Cap sur l’Université Libre de Bruxelles pour un avis académique sur le personnage. Un avis très nuancé et pas mal de circonstances atténuantes pour Ricardo Sa Pinto et tous ses confrères. Jean-Michel De Waele est – dans le désordre – professeur à l’ULB, spécialiste en sociologie du sport, passionné de foot, invité ponctuel sur des plateaux télé quand il est question de ballon rond.
» Les entraîneurs de foot sont soumis à une pression de plus en plus forte, ça saute aux yeux « , commence-t-il. » Ils ont des contrats très précaires, ils n’ont généralement pas grand-chose à dire sur les arrivées et les départs, et en plus de tout ça, on leur demande d’être des gourous, des sauveurs, presque des magiciens. Et puis, à partir du moment où le jeu n’est pas excitant, à partir du moment où on s’ennuie en regardant les matches, qu’est-ce qu’on fait pour passer son temps ? On analyse la tactique des entraîneurs, on la dissèque, on la critique. Et on est à l’affût de la moindre petite déclaration qui pourrait faire polémique. Tout ça, ça s’abat sur les coaches, ça complique encore leur boulot. »
Selon ce raisonnement, ces difficultés, couplées à la particularité du Standard, ça risque de faire boum à tout moment. » Le Standard, c’est un club où on ne s’ennuie jamais, il y a toujours des drames, des psychodrames. Et puis, Ricardo Sa Pinto correspond à l’image du Standard, l’image du Calimero. Tout le monde est contre nous, on dérange, etc. Ça fait partie de l’ADN du club. On peut y ajouter qu’il a débarqué là-bas après des années difficiles et des conflits internes, ce qui n’a rien arrangé. »

::::::

CONSIGNE>
Répondez aux questions suivantes à partir du texte sur les entraîneurs de foot.
(a) Dans quelle université Jean-Michel De Waele est-il professeur ?
(b) Quel genre de contrats les entraîneurs de foot ont-ils selon lui ?
(c) À quelle image du Standard Ricardo Sa Pinto correspond-il ?

DONNÉES FOURNIES>
::::::

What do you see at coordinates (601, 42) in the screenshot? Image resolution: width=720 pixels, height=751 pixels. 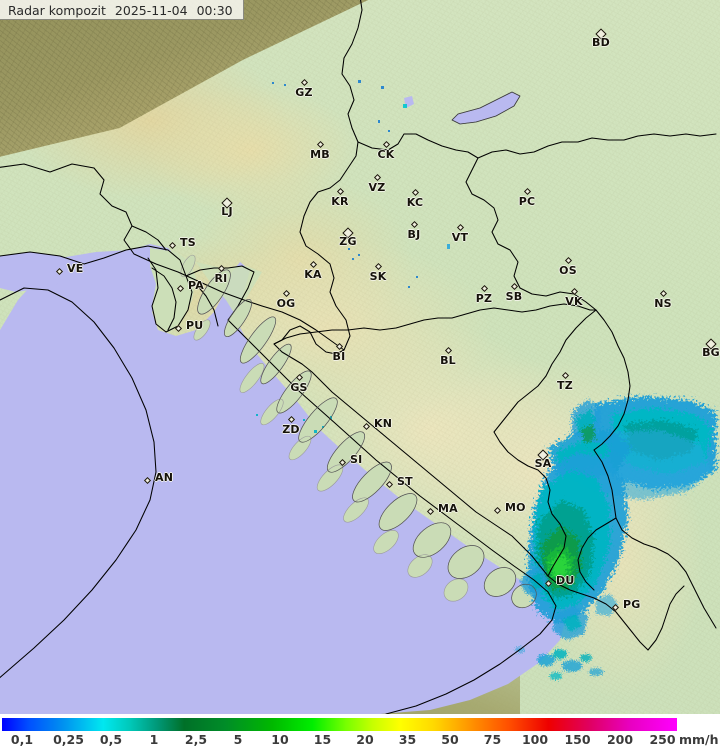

::::::

RÉSULTAT CI-DESSOUS>
(a) À l'Université Libre de Bruxelles.
(b) Des contrats très précaires.
(c) À l'image du Calimero.